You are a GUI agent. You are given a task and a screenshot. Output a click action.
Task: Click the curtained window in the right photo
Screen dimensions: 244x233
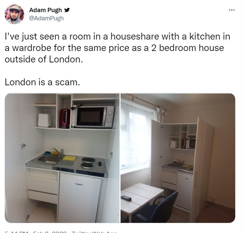pyautogui.click(x=137, y=135)
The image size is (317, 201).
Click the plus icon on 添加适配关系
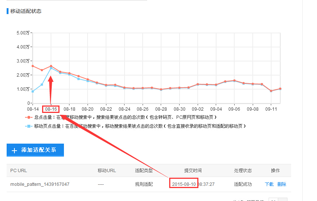(14, 150)
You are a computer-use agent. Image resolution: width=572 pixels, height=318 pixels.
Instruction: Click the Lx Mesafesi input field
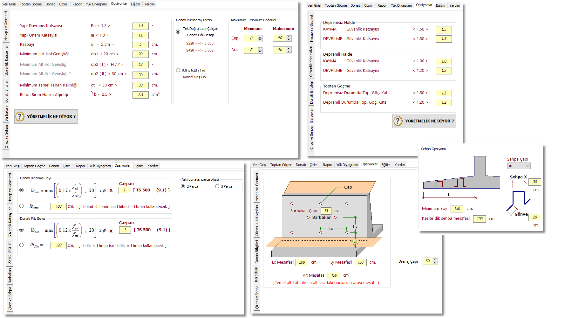click(302, 262)
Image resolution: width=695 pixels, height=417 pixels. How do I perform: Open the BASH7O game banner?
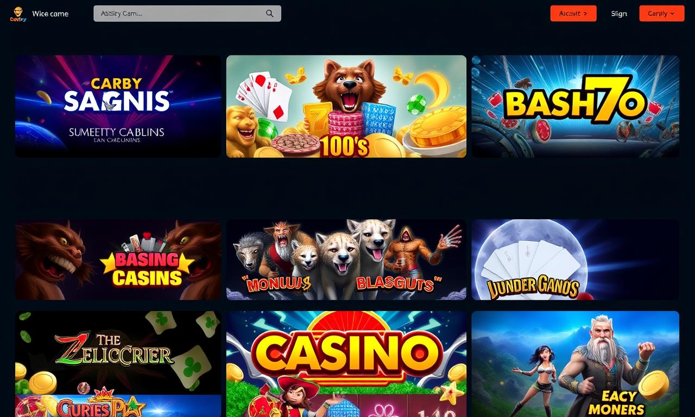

□ □ □ □ □

* _Your goal_:
Write out only the lines from the line containing "You are a computer-use" through the end of the material above, both end lines included. Pictures are not written out.

* _Output_:
You are a computer-use agent. Image resolution: width=572 pixels, height=318 pixels.
Instruction: Click the Lx Mesafesi input field
click(302, 262)
Image resolution: width=695 pixels, height=417 pixels. How do I perform: Open the BASH7O game banner?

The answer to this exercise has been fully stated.